Olive raised both hands in the air and said, “I know where it is!”

“Where what is?” said Emma.

“Land. I saw it when I was up at the end of that rope.” Olive had risen above the fog, she explained, and briefly caught a clear view of the mainland.

“Fat lot of good that does,” grumbled Enoch. “We’ve circled back on ourselves a half-dozen times since you were dangling up there.”

“Then let me up again.”

“Are you certain?” Emma asked her. “It’s dangerous. What if a wind catches you, or the rope snaps?”

Olive’s face went steely. “Reel me up,” she repeated.

“When she gets like this, there’s no arguing,” said Emma. “Fetch the rope, Bronwyn.”

“You’re the bravest little girl I ever knew,” Bronwyn said, then set to working. She pulled the anchor out of the water and up into our boat, and with the extra length of rope it gave us we lashed together our two remaining boats so they couldn’t be separated again, then reeled Olive back up through the fog and into the sky.

There was an odd quiet moment when we were all staring at a rope in the clouds, heads thrown back—waiting for a sign from heaven.
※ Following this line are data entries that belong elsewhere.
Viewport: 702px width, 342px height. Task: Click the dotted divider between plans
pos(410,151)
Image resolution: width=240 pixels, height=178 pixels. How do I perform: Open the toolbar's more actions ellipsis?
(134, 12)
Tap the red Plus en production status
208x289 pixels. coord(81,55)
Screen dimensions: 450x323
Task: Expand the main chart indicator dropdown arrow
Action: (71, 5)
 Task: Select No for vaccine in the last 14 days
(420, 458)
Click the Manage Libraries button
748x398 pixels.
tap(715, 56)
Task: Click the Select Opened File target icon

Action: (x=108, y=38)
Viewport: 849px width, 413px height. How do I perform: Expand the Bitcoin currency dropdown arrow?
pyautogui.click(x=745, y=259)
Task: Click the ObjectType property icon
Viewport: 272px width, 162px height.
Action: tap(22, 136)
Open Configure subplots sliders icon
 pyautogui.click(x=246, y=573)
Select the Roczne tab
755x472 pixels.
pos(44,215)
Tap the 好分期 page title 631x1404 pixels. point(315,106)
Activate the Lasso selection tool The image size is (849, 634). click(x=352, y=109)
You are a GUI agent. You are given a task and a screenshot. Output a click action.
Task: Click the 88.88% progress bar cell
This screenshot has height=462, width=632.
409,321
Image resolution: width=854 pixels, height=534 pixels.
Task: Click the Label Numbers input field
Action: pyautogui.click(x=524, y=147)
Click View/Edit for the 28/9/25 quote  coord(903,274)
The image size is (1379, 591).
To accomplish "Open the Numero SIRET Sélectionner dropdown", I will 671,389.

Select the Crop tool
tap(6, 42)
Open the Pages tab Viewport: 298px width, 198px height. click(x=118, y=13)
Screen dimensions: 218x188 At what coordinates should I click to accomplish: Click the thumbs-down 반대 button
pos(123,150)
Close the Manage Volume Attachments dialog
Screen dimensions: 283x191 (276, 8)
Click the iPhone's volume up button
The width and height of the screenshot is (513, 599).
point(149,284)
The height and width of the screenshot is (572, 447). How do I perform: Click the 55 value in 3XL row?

Enoch broke the silence. “Well?” he called, impatient.

“I can see it!” came the reply, Olive’s voice barely a squeak over the white noise of waves. “Straight ahead!”

“Good enough for me!” Bronwyn said, and while the rest of us clutched our stomachs and slumped uselessly in our seats, she clambered into the lead boat and took the oars and began to row, guided only by Olive’s tiny voice, an unseen angel in the sky.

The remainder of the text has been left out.